18 Please don't insult my IQ with your poor acting skills!
19, I beg you, don't appear in front of me again, you scared me to death!
20. Women refuse love with friendship, and men exchange friendship for love.
2 1, if you chase me naked for two kilometers, I'll be a hooligan if I go back.
22. Your teeth are like stars in the sky, brightly colored and far apart.
23. Do you say you are beautiful? I want nothing. The front is flat and the back is flat. Do you think you are a washboard that is poked every day?
24. I want to bite you, but unfortunately I am a Muslim.
Miss, please pay attention to your words, because your rich language charm is directly proportional to your white face that looks like a man's body.
26, people, it is better to live beautifully than to grow beautifully.
27. I am blind only because I looked at you one more time in the crowd.
28. It is pitiful to attract bees and butterflies, and the road looks like a shore occasionally. Red lips have long been kissed by men, and the county seat has also been sexually entangled. Proud and shameless, and later innocent and ashamed. Provocative when unwilling to be lonely, what can you say if you are infected with AIDS?
29. You look very relaxed.
30, your appearance is not accurate and your proportion is not good.
3 1, looks innocent, looks sorry for the people and the party.
As long as your meanness doesn't affect us.
33, you are the mainstream! Your home is not mainstream! Your mother? KINOMOTO SAKURA is cured? Yeast fine [/P&G T;
34. I am not a fortune teller in the square. I can't say so much as you like.
35. Look at your lemon head, mouse eyes, aquiline nose, eight eyebrows, ears, big mouth, rabbit teeth, wick neck, high and low shoulders, long and short hands, chicken breast, dog belly and useless waist. Hurry back to Mars. The earth is very dangerous.
36. You can be so coquettish and break the Guinness Book of Records.
37. When you go out, there are no birds in hundreds of mountains and no footprints in thousands of roads.

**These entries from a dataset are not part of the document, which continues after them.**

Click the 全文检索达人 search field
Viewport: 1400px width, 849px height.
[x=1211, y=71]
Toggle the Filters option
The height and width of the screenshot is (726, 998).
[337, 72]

38. If you take a path, hold your head high, don't hug, and hug a small steamed bun.
39. May your boyfriend call forever.
40. Why do you cover your face with * *!
4 1, no matter how long it takes, it won't change your age and appearance.

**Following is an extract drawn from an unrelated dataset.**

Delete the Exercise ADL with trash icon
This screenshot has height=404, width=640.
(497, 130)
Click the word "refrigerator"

42. I really want to put my size 37 shoes on your size 42 face at once.
43. Knowing that there is only one earth in the universe may make your arrogance explode.
44. Excuse me, can I ask you for some faces? I think there are three layers outside your face, so it should be no problem to lose a few layers.
45, you haven't fully evolved, it's really difficult for you to be an elephant man.
46. You are wasting sanitary napkins by living.
47. You make me doubt life.
48, Ming Sao is easy to hide, and it is hard to prevent.
49. After all, this is not a society that bitches love. You'd better restrain yourself.
50. Do you think the sourest feeling is jealousy? No, the sourest feeling is that you have no right to be jealous.
5 1, your growth slows down the network speed, and your growth consumes too much memory.
52. If you think you are the sun, others have to revolve around you.
53. Sister and aunt, please be realistic! You think this is Andersen's fairy tale! This is not!
54. Does your family eat shit? Nonsense. I said, will you stop? Not that I'm afraid of you. I'm afraid you are too weak for a woman.
55. You are so charming that countless blind people compete to bend over.
56. Your appearance is out of proportion.
57. You are really creative and have the courage to live!
58. How can they call you a pig? This is outrageous! You can't judge a book by its cover! How can you say you look like a pig? That's an insult to pigs.
59. Flowers often don't belong to people who appreciate flowers, but to cow dung.
Well, that's it. Anyway, these words are still the same. Have a rest, I'm afraid I'll delay your reception time. It's not a good deal for you.
6 1, you look like the scene of an accident.
62. You are as disgusting as your period.